Stored data entries
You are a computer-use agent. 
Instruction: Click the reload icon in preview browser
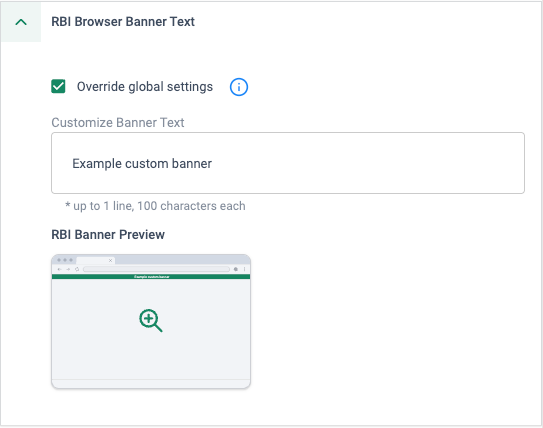(77, 269)
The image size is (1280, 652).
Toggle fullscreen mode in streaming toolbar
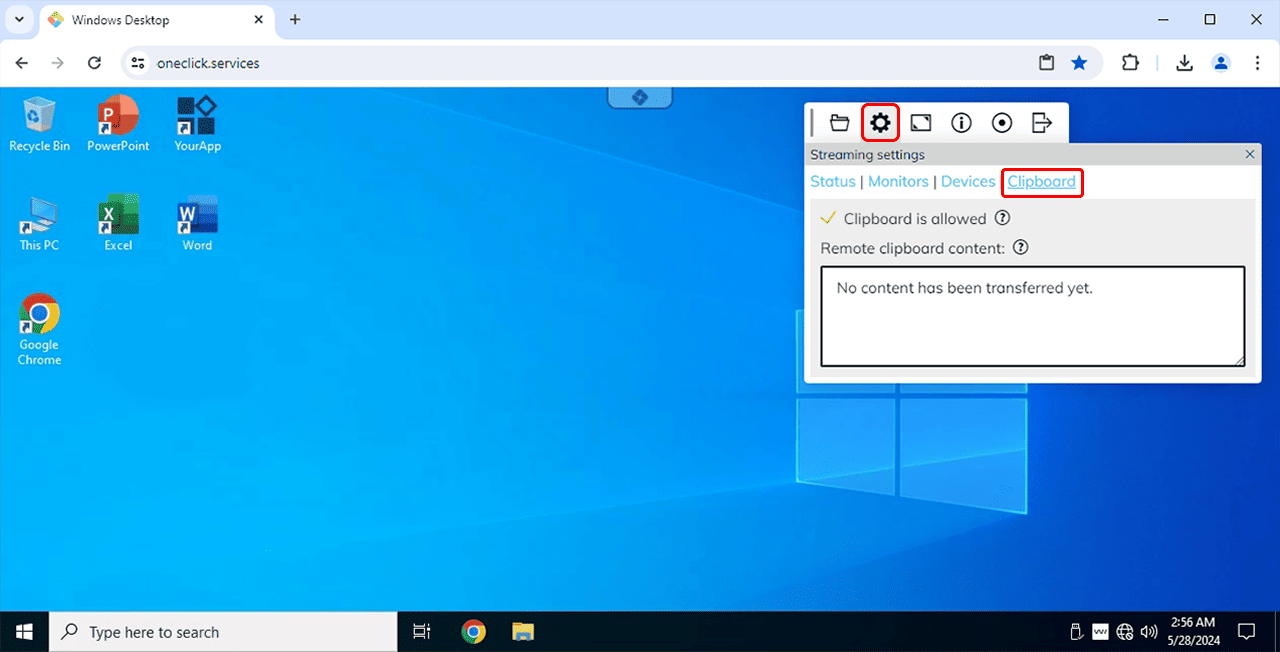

Problem to solve
The required answer is every line from the one containing "The image size is (1280, 652)." through the last line of the entries, restated word for word and with no pictures.

Result of the exercise
The image size is (1280, 652).
Toggle fullscreen mode in streaming toolbar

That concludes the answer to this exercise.